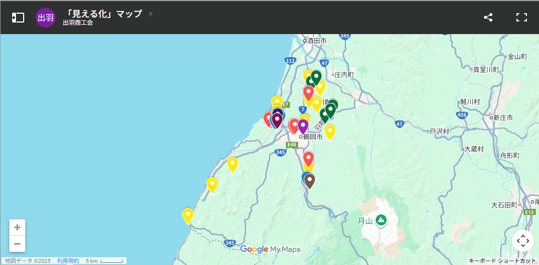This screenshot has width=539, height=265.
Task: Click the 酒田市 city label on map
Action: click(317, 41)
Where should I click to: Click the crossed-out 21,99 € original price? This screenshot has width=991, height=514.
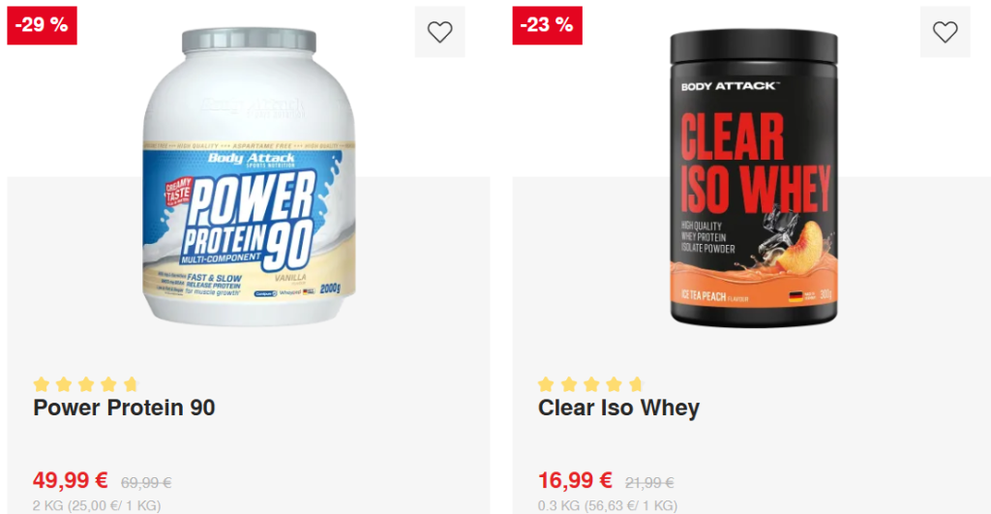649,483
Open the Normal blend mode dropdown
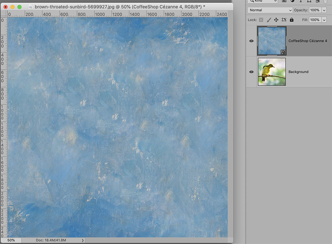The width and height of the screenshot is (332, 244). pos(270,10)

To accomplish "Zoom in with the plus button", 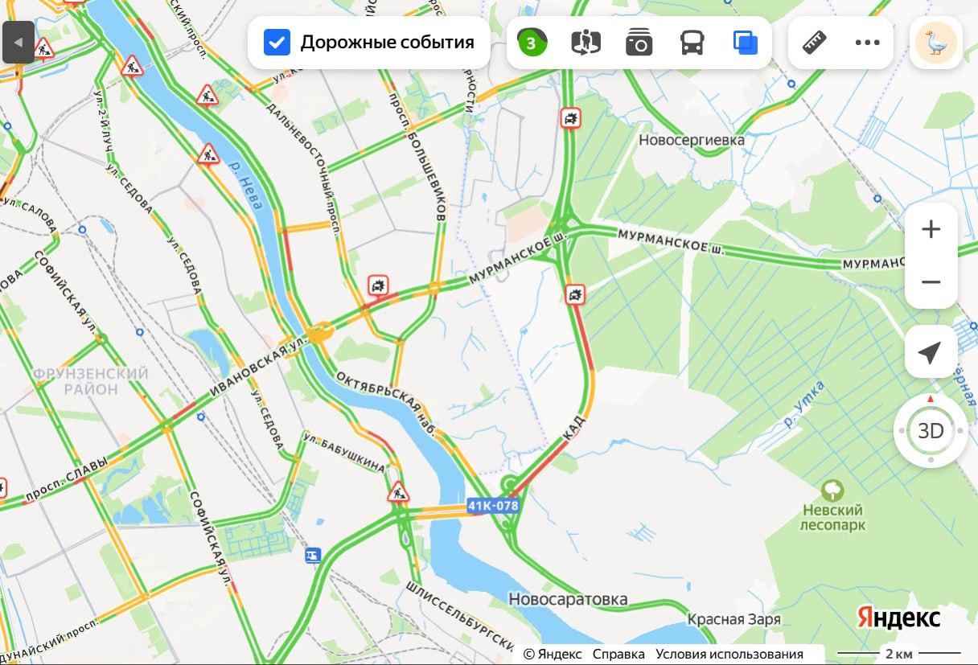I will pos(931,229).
--
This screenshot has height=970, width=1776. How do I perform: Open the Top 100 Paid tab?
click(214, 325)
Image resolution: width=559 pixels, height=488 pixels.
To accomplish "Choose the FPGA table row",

#### What needs to be done:
The entries above hold a line with "Image resolution: width=559" and a later line with "the FPGA table". Write out exactly those lines and all lines between, nothing more.

#### Exercise result:
Image resolution: width=559 pixels, height=488 pixels.
To accomplish "Choose the FPGA table row",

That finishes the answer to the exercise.